LOS ANGELES CHARGERS: Austin Ekeler, running back. OK, I'm not really sure he's so unsung. The Chargers merely shrugged when Melvin Gordon missed the first few weeks, because Ekeler was out there killing it for the team. He had the winning touchdown reception for the Bolts in Week 1, and he physically torched the Jaguars with an 84-yard touchdown run down the stretch. He finished second among NFL running backs in receiving yards, as well, nearly going for 1,000. If I'm the Chargers, I make this guy, who is set to become a restricted free agent, my top priority this offseason.
MIAMI DOLPHINS: DeVante Parker, wide receiver. All right, this is weird. Because we have waited years for the huge Parker breakout season and never thought it would happen. Even when he started putting together great games this season, we kept waiting for the other shoe to drop. But it never happened. And I can't believe I'm going to write this, but I'm heading into next year expecting big things from Parker, who finished this season with 72 receptions for 1,202 yards and nine touchdowns.
NEW ENGLAND PATRIOTS: Danny Shelton, defensive tackle. Shelton was a disappointment during his first year with the Patriots following a trade with the Browns. It seemed like the kind of move that always works out for the Patriots, but it didn't. At least, not until this season. Shelton played a huge role in the middle for New England and finished tied for third on the team in tackles. He had a monster play against the Bengalsin Week 15 that helped turn the tide for the Patriots, who looked like they were about to careen out of the playoffs.
NEW YORK JETS: Kyle Phillips, defensive end. An undrafted free-agent signee out of Tennessee, Phillips quickly worked into the rotation for Gregg Williams' defense in 2019. He posted modest totals, but did have nine tackles for loss. Phillips figures to be the kind of pest who will end up being a big part of the Jets' defense moving forward. And if I'm allowed to here, I'd also like to throw a quick shoutout to Brian Poole, who crushed it as a slot corner this season. This defense could be really great in 2020.
OAKLAND RAIDERS: Darren Waller, tight end. I know some of you will mention Hunter Renfrow, who was great and will be the biggest thing to hit the Las Vegas Strip since Carrot Top. (You can make as many jokes about Carrot Top as you'd like, but he's been headlining in Vegas for more than a decade -- he was in The Hangover and is constantly voted one of the best of Las Vegas.) But Waller was a monster for the Raiders this season. The tight end position excels under Jon Gruden. Remember Jared Cook in 2018? But Waller was easily the best pass catcher on Oakland this season and will be even better in 2020.
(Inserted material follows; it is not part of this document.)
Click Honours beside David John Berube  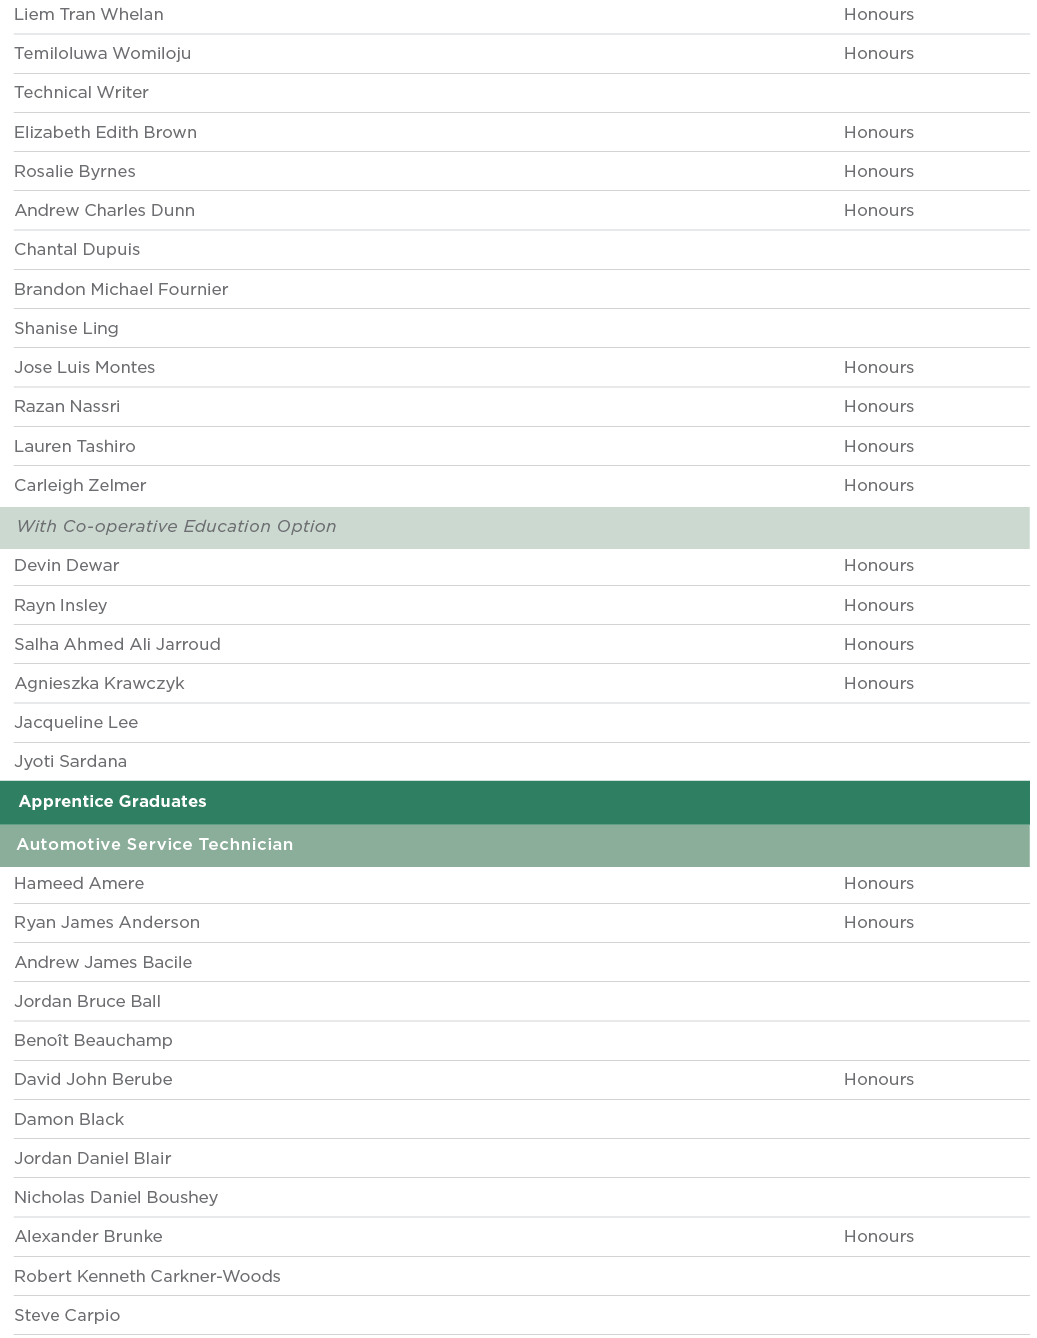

PITTSBURGH STEELERS: Steven Nelson, cornerback. The Steelers had so many injuries on offense this season -- including quarterback Ben Roethlisberger, which forced the team to play two quarterbacks who weren't ready. Unfortunately, all of those setbacks overshadowed a great effort by Pittsburgh's defense. The Steelers' secondary started to become the strength of the team after they traded for Minkah Fitzpatrick. But another key move was made during the offseason when they brought in Nelson. He formed a pretty formidable tandem with Joe Haden, and it looks like this will be the foundation for the Steelers to build around heading into next season.
TENNESSEE TITANS: Ryan Tannehill, quarterback. Even as celebrated as he currently is, having helped the Titans get all the way to the AFC Championship Game, Tannehill still doesn't get enough credit. At this point, most people fail to remember that this team was 2-4 and looking at another lost season before Tannehill took the reins and turned into this generation's Steve Young.